In den Kapiteln acht und neun diskutiert Jackson die Frage, wie viel Ming China aus dem Besuch der Briten über Europa gelernt habe und wieviel umgekehrt die Engländer über China. Er kommt zu dem Schluss, dass die Reise für die europäische Seite erfolgreicher verlaufen sei. Die Schuld dafür, dass diese Chance interkulturellen Austausches verpasst wurde, sieht er vor allem auf Seiten der Portugiesen, die den freien Handel der Briten intrigant verhindert hätten. Zudem weist er darauf hin, dass die Briten, anders als dies in der Literatur oft dargestellt wird, der chinesischen Seite trotz zahlenmäßiger Unterlegenheit schon damals militärisch haushoch überlegen gewesen seien. Das ist ein wichtiger Beitrag zum Verständnis der Weltgeschichte des siebzehnten Jahrhunderts. Allerdings fragt sich der Leser manchmal, ob Jackson die Rolle der Briten nicht doch zu sehr durch die rosige Brille sieht: Auch wenn sie im direkten Kampf regelmäßig verloren, blieb es für die Chinesen ja kein Problem, die britischen Schiffe von der dringend benötigten Versorgung abzuschneiden. Die Überlegung, dass die Ming jenseits portugiesischer Sabotage selbst gute Gründe gehabt haben könnten, nicht noch mehr europäischen Handel an ihrer Küste zuzulassen, stellt Jackson nicht an. Für ihn steht der theoretische Nutzen des Austauschs außerfrage.
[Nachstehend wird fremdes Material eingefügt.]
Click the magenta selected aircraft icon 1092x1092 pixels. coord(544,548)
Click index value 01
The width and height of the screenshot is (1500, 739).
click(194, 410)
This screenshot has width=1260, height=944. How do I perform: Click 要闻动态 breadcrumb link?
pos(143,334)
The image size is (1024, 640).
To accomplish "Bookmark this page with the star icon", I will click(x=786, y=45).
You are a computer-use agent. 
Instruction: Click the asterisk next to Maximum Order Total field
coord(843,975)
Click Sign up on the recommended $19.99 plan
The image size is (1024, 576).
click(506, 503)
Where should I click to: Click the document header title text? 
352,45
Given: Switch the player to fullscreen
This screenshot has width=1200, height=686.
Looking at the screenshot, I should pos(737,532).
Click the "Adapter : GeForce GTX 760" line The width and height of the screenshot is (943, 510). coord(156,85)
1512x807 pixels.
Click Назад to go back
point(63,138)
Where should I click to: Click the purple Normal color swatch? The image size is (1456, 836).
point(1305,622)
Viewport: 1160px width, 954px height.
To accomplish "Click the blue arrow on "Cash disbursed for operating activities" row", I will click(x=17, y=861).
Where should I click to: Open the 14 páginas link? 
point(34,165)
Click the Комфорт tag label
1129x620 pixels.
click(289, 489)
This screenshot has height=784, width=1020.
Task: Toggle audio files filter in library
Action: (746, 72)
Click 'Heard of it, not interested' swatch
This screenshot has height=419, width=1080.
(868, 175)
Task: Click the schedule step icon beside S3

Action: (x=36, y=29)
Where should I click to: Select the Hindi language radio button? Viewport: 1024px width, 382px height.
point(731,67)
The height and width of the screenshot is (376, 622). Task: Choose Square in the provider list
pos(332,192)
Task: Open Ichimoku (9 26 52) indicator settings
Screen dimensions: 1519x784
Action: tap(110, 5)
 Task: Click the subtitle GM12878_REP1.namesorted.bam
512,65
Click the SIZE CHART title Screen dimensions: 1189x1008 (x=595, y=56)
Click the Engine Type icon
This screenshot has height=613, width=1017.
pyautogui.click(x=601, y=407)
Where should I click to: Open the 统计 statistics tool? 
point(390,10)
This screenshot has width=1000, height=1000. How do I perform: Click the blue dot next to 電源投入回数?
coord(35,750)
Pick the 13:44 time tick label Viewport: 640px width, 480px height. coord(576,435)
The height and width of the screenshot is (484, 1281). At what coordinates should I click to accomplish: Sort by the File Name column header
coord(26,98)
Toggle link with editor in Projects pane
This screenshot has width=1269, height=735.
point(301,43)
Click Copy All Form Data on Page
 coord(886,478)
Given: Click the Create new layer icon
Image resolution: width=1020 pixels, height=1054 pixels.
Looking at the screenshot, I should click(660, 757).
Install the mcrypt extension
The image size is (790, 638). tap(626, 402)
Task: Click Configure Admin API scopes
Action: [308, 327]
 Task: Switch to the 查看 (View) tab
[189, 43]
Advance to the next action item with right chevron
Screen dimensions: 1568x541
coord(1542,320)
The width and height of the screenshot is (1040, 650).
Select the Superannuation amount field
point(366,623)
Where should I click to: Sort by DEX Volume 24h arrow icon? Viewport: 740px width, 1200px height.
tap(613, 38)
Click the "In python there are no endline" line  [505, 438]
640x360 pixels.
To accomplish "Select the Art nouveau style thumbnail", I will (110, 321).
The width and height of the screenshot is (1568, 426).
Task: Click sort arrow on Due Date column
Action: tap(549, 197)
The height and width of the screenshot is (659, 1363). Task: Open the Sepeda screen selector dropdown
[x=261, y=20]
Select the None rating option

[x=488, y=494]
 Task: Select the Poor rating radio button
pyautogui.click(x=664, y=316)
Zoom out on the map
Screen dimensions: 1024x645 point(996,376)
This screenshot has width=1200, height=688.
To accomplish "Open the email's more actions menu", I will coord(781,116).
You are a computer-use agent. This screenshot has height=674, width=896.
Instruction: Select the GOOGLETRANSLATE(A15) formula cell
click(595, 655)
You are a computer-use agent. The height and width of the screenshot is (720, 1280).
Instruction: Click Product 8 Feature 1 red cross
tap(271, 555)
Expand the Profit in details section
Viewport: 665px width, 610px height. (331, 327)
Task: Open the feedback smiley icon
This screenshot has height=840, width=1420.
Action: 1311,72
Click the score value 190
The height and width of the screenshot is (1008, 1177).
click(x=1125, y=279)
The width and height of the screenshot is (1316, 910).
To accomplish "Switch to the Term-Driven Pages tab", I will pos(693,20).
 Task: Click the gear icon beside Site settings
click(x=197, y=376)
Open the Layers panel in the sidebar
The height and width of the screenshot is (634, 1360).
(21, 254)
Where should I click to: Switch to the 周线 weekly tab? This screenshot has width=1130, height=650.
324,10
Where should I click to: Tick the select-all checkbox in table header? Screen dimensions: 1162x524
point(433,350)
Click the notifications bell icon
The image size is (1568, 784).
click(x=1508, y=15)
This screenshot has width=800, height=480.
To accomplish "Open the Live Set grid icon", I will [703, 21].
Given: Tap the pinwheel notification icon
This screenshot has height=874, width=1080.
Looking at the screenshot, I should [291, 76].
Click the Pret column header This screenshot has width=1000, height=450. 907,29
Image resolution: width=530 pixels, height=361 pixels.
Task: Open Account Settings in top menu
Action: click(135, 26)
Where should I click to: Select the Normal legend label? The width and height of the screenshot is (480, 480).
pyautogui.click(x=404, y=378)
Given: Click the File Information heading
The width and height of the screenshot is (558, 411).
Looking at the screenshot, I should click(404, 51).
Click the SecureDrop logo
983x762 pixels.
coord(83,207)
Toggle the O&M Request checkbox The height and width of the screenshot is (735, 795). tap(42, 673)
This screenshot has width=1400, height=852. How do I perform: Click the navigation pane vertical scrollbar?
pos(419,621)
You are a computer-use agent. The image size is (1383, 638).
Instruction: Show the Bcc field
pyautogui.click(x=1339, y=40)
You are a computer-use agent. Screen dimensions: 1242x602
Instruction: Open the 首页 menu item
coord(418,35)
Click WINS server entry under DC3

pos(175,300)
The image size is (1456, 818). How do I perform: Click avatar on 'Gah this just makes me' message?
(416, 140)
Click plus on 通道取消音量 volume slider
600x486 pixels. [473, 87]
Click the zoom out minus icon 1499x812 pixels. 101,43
In einem Epilog vergleicht Jackson schließlich die Expedition von 1637 mit dem ersten Opiumkrieg 1839-1842 und kommt zu dem Schluss, dass beide Auseinandersetzungen sich verblüffend ähneln. Hier stellt sich die Frage, ob es nicht sinnvoller gewesen wäre, am Schluss ein neutraleres Resümee zu ziehen und auf das Problem einzugehen, warum nach dem Scheitern der Courteen-Expedition von England bis zum Ende des 18. Jahrhunderts kein nennenswerter Versuch mehr unternommen wurde, nach China vorzudringen. Insgesamt wirkt der zweite Teil des Buches manchmal etwas bemüht und fällt gegenüber dem fulminanten ersten Teil ab. Dennoch ist Jackson zu einem spannenden Buch zu gratulieren, das der Rezensent mit großem Gewinn gelesen hat.